Screw it. The sooner I finish this, the sooner I can get back to working on TOSOT. So behold, the final chapter, and the epilogue after that. Not sure how satisfied I am with the epilogue, but whatevs. The important thing is, it's DONE! :thumbsup: Heeeeere we go:

Chapter 10, in which Mara is crowned Queen of the Neutron Knights

Coronation came at an ungodly hour, especially considering the nature of the previous night’s festivities. The ceremony took place inside the ballroom, which was still filled with Yolkian equipment, so I think we all felt a little out of place. If I had to pick one word to describe the experience, it would be “anticlimactic”. I didn't get a crown or anything – instead, they brought forth Vox, which looked like a small cake made of metal, and it spouted out the names of my three successors. The relic's voice was so tinny that I couldn't even hear her pronouncement, although some bespectacled guy in the audience furiously scribbled everything down in his notebook, so presumably it was recorded for posterity.

After that awkwardness, my audience gratefully disbanded and went to help themselves to some snacks. I was doing what one hopes never to do at parties – clinging to the refreshment table for dear life – when someone tapped me from behind.

I turned to find Writer Woman, looking splendid in a new red dress. “You know,” she said, “I wasn’t sure at first when I heard Ko talking about the third. But now that I’ve seen you in action – well, I can tell that you’re going to make a good Queen.”

“The same goes for me,” smiled Rat Lady, stroking her pet. “And don’t worry – once their hangovers wear off, the other knights will warm up to you as well.”

I blushed. “Thanks you guys. To tell you the truth, I really have no idea what I’m doing. I can still barely believe this is happening. Before last night I was just some no-name pirate; six months ago I was just some lost and jaded runaway. This whole thing is so strange. I don’t even really know where to begin.”

Ko patted me on the back as she joined us. “You’ll do fine…better than I would’ve, at any rate. Man, I can’t tell you how good it feels to be free! First thing tomorrow, I’m packing a bag and riding off into the sunset. Don’t even know where I’ll go – but then again, that’s kind of the point.”

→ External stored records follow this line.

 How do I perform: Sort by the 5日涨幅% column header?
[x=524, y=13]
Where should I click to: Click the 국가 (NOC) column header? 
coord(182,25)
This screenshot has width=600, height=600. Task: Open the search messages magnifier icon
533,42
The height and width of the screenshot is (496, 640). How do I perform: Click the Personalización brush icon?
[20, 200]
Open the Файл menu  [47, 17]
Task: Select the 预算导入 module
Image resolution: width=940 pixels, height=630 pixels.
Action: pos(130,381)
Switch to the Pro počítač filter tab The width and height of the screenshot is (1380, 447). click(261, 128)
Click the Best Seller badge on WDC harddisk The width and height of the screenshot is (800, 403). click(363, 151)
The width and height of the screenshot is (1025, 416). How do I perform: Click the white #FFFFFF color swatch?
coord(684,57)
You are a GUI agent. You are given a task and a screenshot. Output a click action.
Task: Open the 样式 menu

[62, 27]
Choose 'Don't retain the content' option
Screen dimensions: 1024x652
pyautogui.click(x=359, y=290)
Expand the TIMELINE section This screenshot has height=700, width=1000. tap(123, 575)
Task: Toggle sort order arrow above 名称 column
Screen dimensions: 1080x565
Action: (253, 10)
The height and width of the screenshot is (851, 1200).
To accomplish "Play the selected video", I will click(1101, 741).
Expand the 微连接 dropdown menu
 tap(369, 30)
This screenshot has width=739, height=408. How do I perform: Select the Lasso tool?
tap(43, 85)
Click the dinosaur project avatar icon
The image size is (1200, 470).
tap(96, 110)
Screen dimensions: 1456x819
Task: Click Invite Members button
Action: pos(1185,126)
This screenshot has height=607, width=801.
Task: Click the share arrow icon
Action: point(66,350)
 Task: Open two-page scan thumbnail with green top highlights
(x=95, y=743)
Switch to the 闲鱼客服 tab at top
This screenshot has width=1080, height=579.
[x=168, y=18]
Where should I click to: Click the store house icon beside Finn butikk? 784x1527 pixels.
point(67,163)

My favorite contraband obtainment engineer elbowed her way into the conversation, stuffing her face with hors d’oeuvres. “Mmm, dish ish shum coronation.”

“You seem to be enjoying yourself.”

Cami swallowed loudly and let out a satisfied sigh. “These little finger-foods are to die for. I think I’ll have to stuff a couple dozen into my shirt before we leave. You know, strictly as souvenirs.”

Ko laughed. “Take as many as you want! It’s not like you’re gonna break the bank. Even with all the treasure you stole, we still have more gold than we’ll be able to spend in a decade.”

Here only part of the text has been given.